Hawksbill Beach received its name from a large rock offshore, whose features stongly resemble the head of a large sea turtle. The Hawksbill turtle is the most common type of turtle found in Antiguan waters, and it's actually an endangered species. The small rocky island is completely uninhabited, and most visitors are only able to see it from the beach or a bit closer during a circumnavigation boat cruise with a local operator or a chartered yacht.
Unlike the vast majority of the beaches in Antigua which have a wide variety of seaside vegetation along the shore, there's only a handful of coconut trees at Hawksbill Beach. The few that exist there are nicely accentuated with large whitewashed boulders at their base, but the number is insufficient for providing beachgoers with adequate shade during the sunny hours. Future visitors should take note, and bring along a portable beach umbrella if visiting during the Summer months. Fortunately for me, I arrived in the late afternoon, so the heat of the sun wasn't really an issue.
The overall atmosphere at the beach was relaxed and mostly quiet, apart from the soft lapping sounds as the tide rolled in. My friends and I spread a large towel on the soft, white sand and settled down to observe one of Mother Nature's most spectacular shows. Due to the large deposit of sand on the beach, my makeshift seat was exceedingly comfortable and the entire shore was devoid of litter so beach shoes weren't necessary.
Before I realized it, the sky started to change.
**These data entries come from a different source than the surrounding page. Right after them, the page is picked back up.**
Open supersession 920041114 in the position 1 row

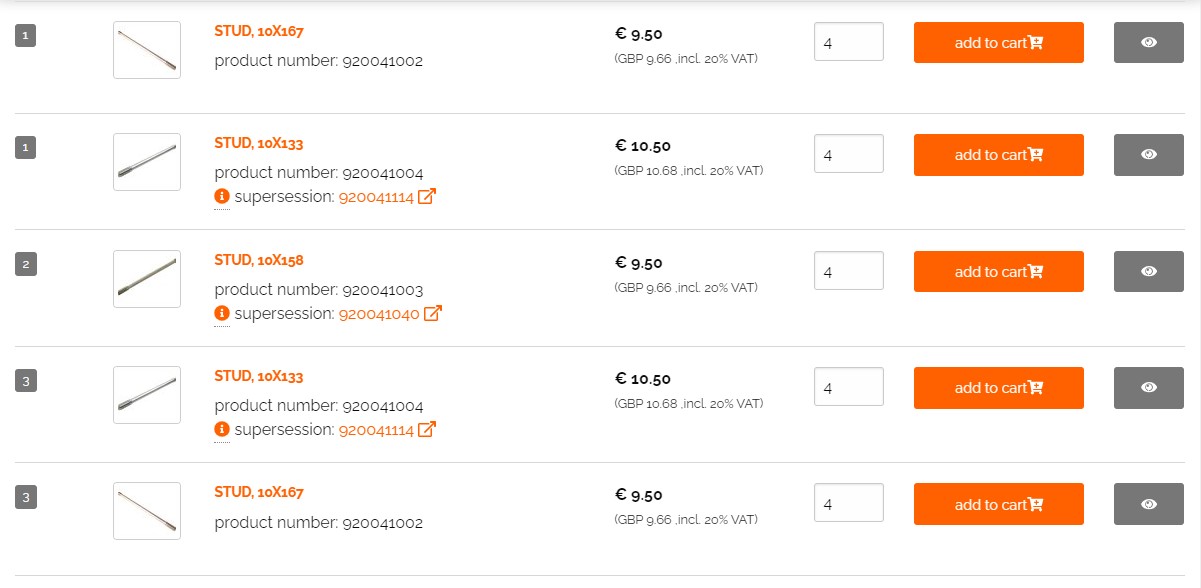pos(376,197)
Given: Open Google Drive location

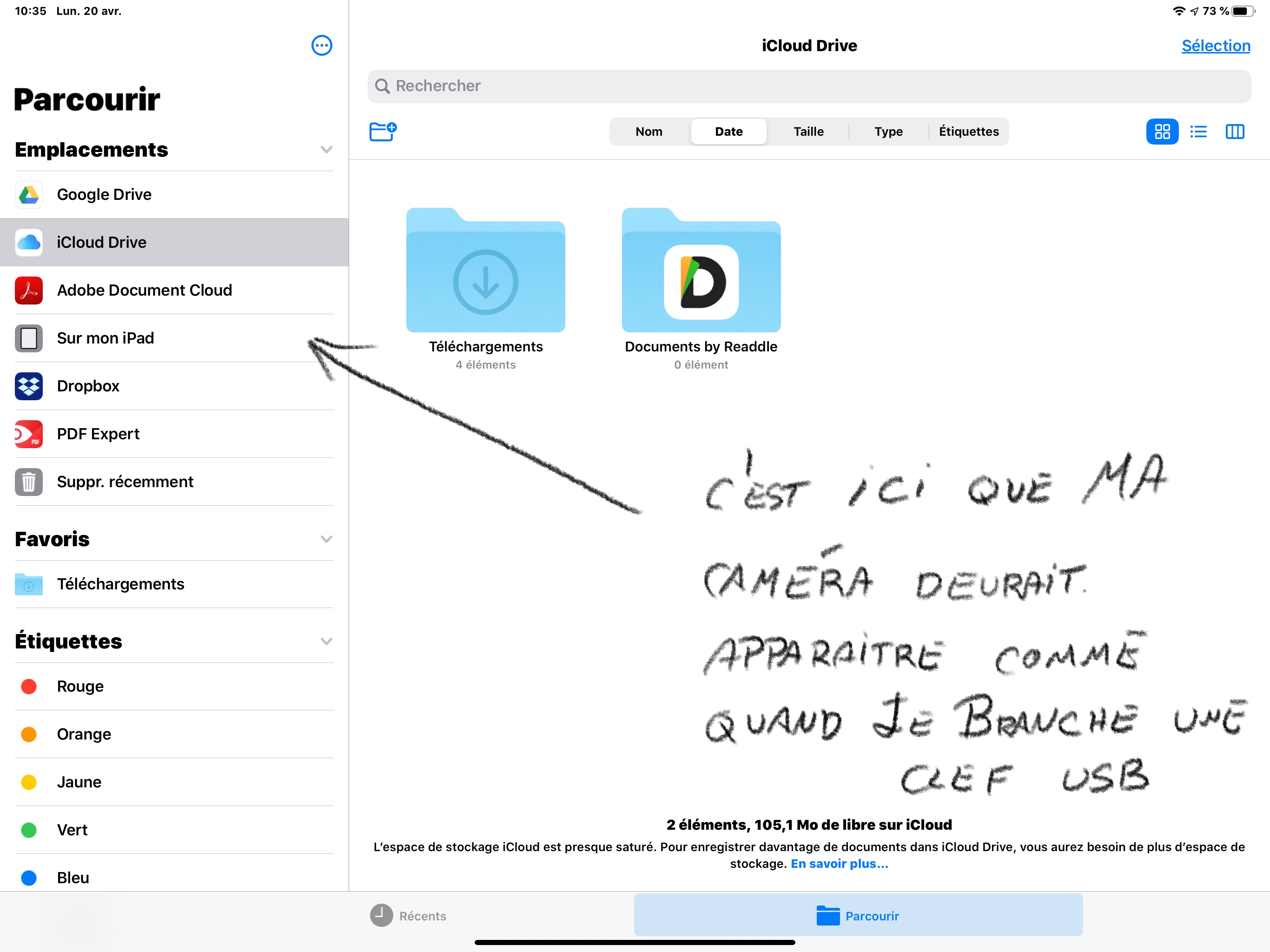Looking at the screenshot, I should (x=104, y=195).
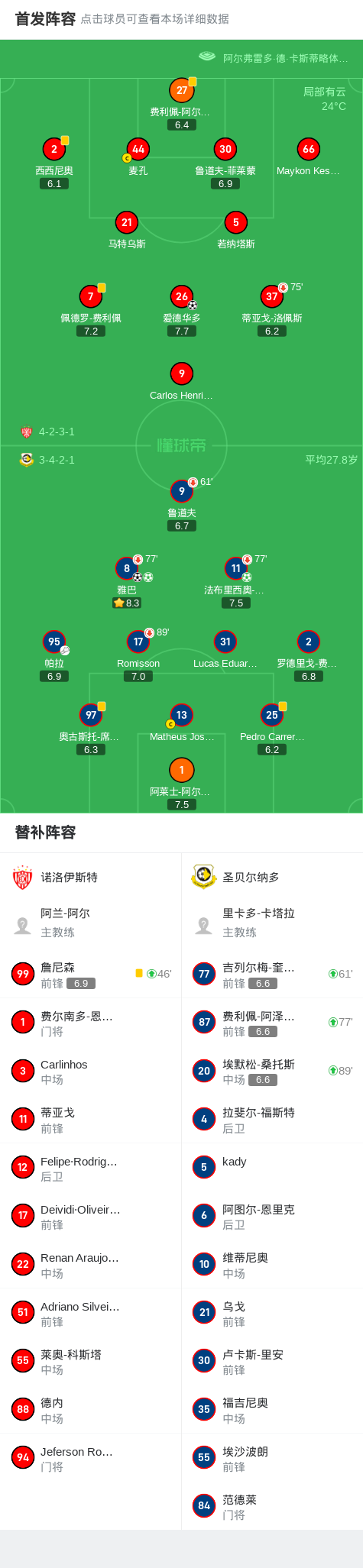Select substitute 87 费利佩-阿泽 row

click(x=272, y=1022)
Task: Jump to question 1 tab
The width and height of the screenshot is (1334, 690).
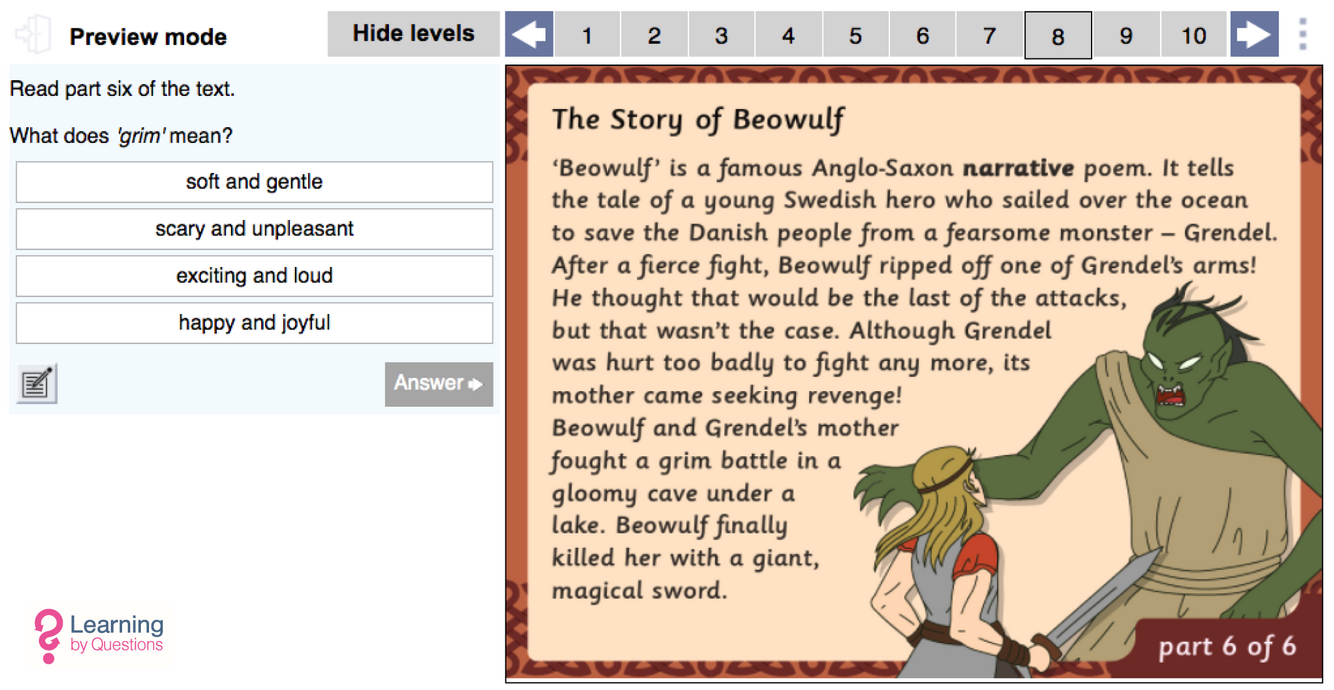Action: pyautogui.click(x=587, y=36)
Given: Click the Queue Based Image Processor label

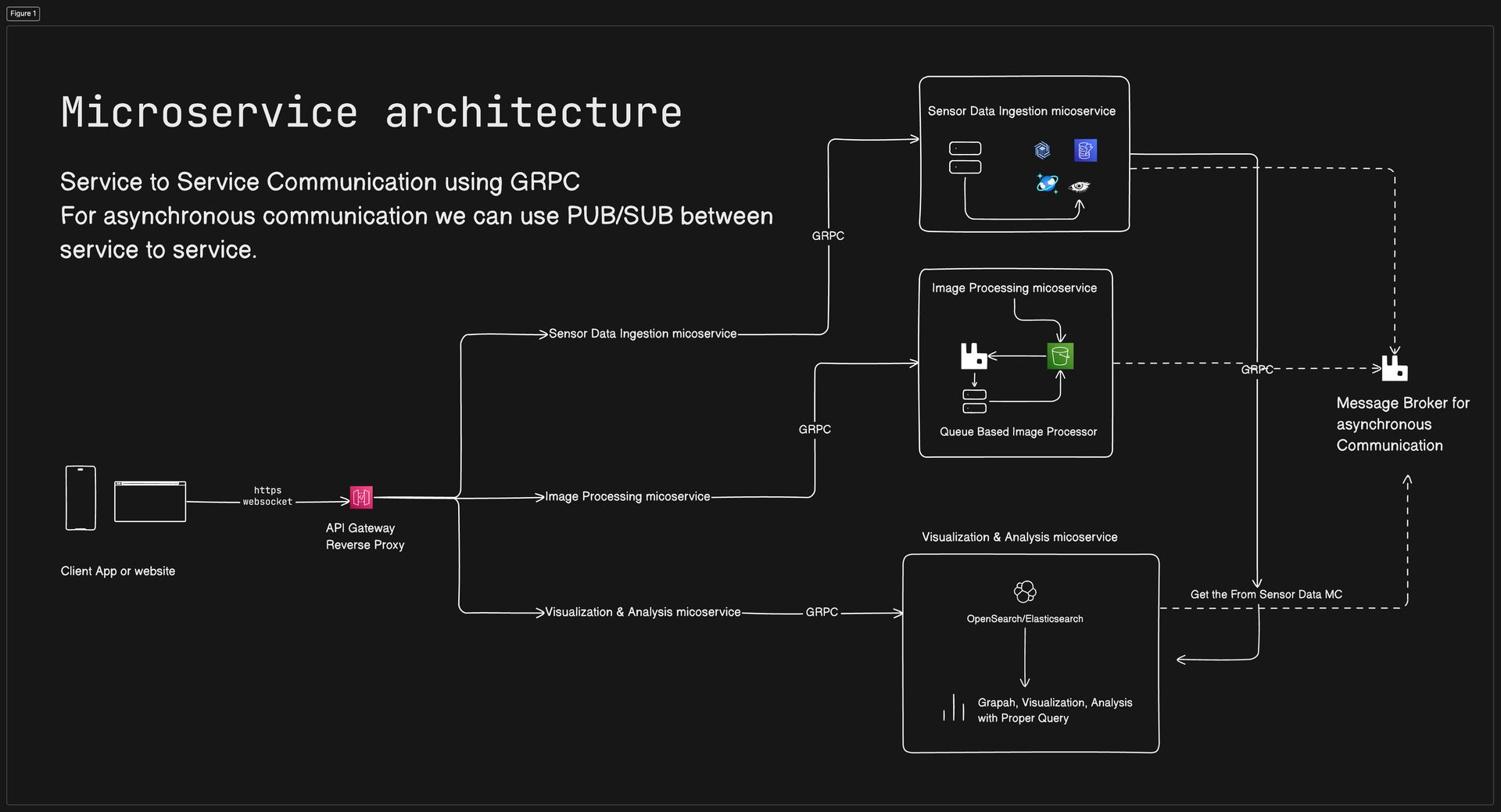Looking at the screenshot, I should (x=1017, y=431).
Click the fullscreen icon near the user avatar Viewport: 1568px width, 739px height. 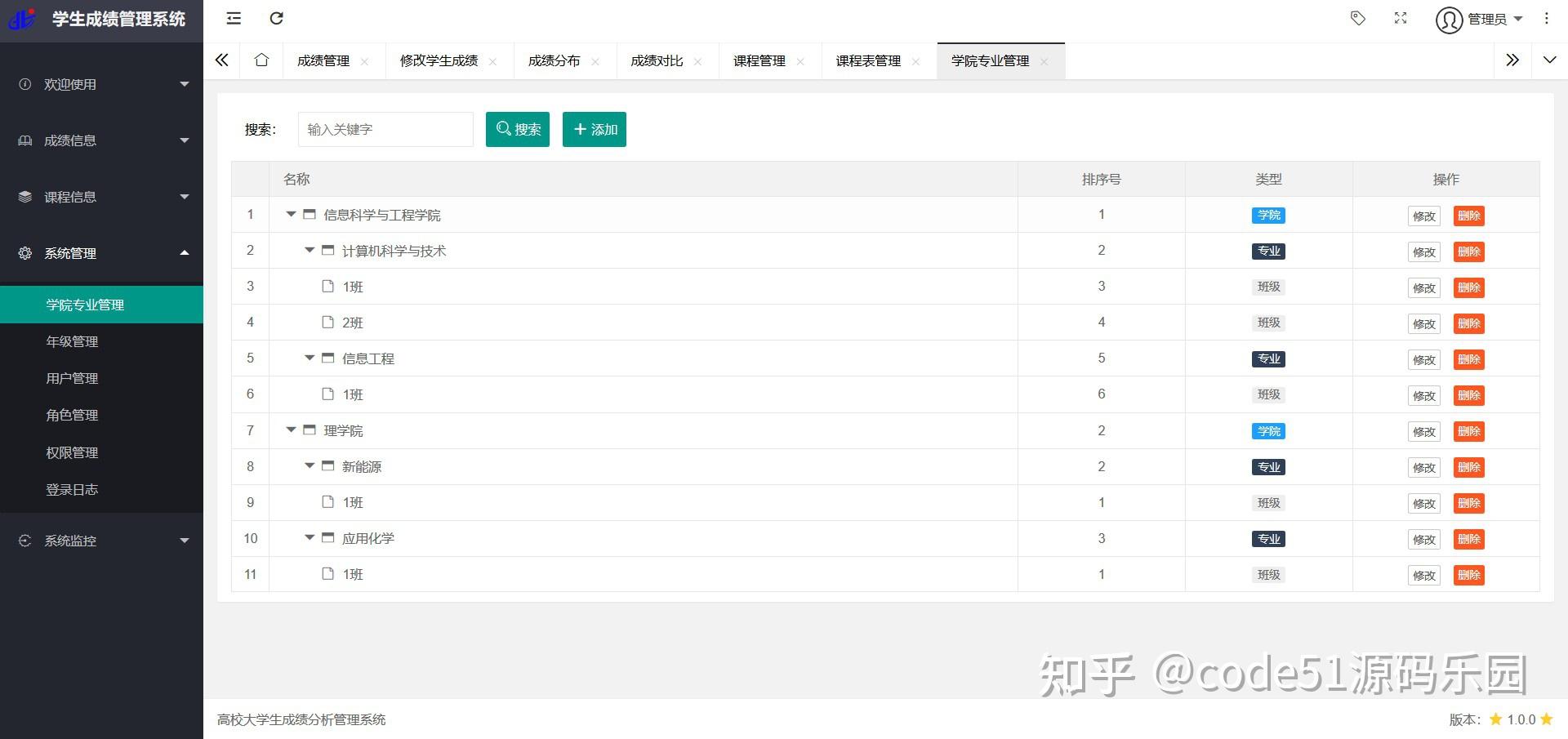(1401, 18)
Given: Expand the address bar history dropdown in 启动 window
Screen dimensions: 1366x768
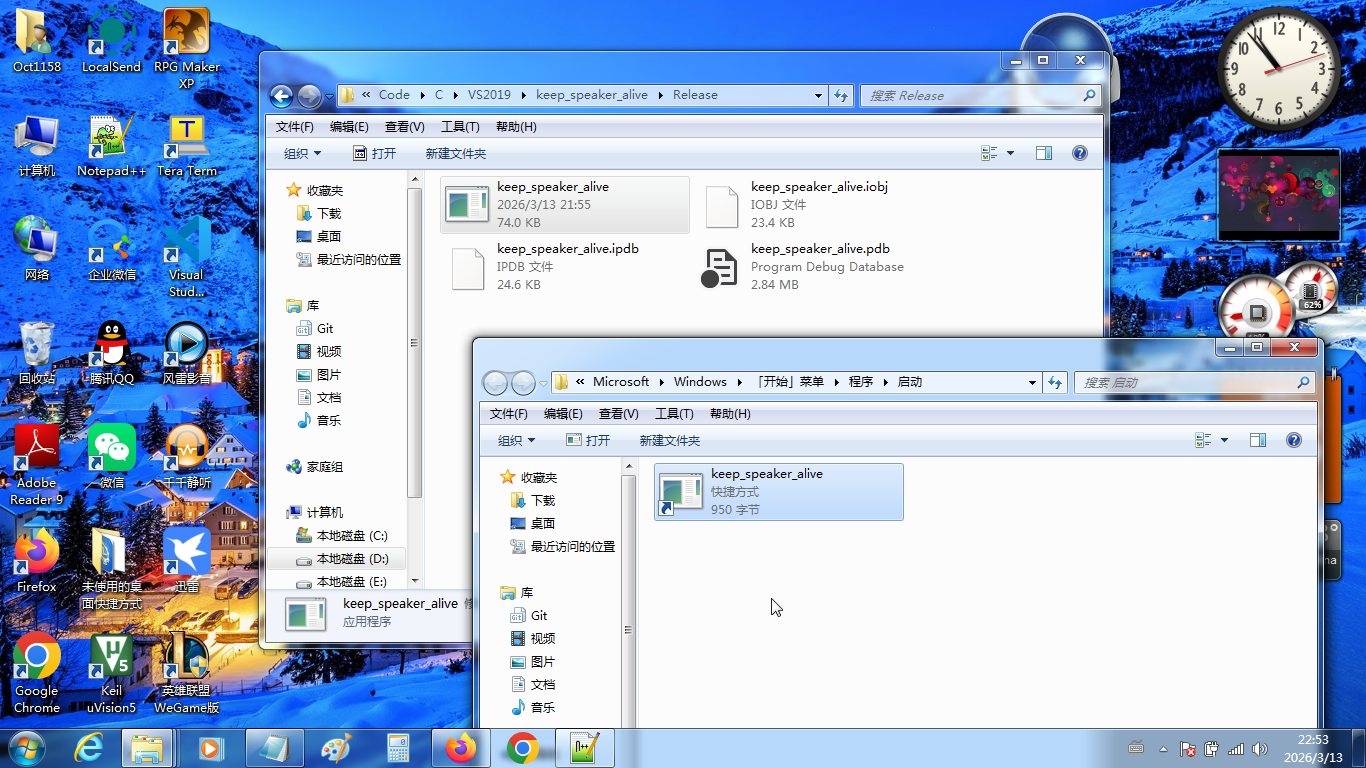Looking at the screenshot, I should (x=1032, y=382).
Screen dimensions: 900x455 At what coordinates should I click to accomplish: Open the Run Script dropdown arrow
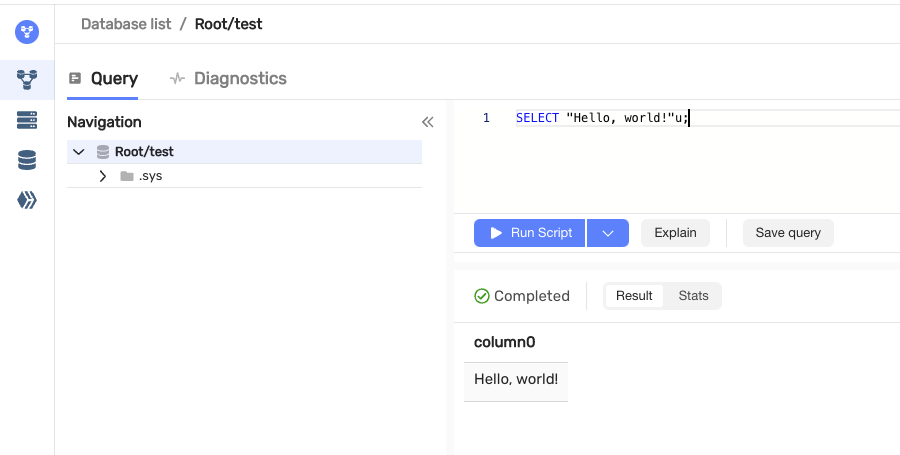click(607, 233)
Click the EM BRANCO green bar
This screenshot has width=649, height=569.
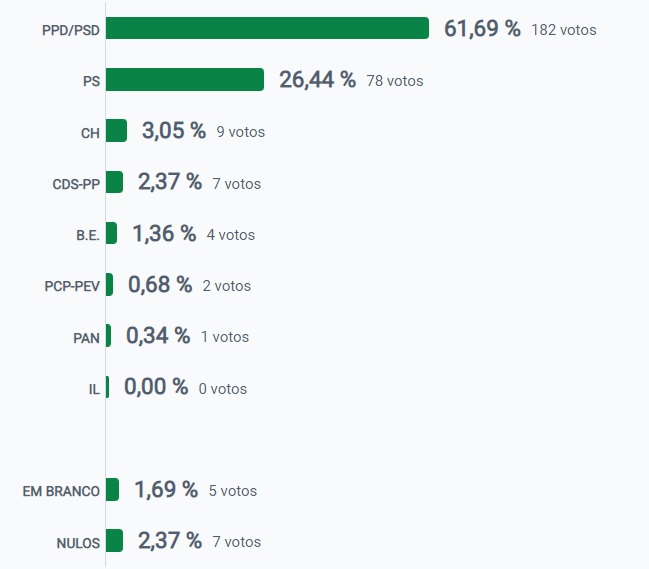tap(112, 490)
It slowly transitioned from blue to gold, with scattered sections of light pink in between. The sky was patially blocked by clouds, whose linings appeared to glow an impressive hue of silver as the sun gradually inched towards the horizon. Shadows lengthed along the beach and the daylight started to fade as the sun dipped behind the clouds and hid from our view.
Everyone was quiet, as this beautiful scene unfolded before us. Birds chirped overhead as they nested for the night, and the tide flowed further inland, surging and eddying in it's effort to touch our feet. Soon came the moment I was waiting for. The sky transformed into a soft blend of pinks, yellows and oranges with a bit of the blue sky still battling to hold onto its colour. Within moments, the firey orb seeminly dropped below the surface of the sea, and the show came to an end.
The sunset at Hawksbill beach is incredible and the tranquility of the surroundings only add to the experience. If you're in the area with time to spare in the late afternoon, it's a great way to end the day on a high note. It costs absolutely nothing, but makes you that much richer inside.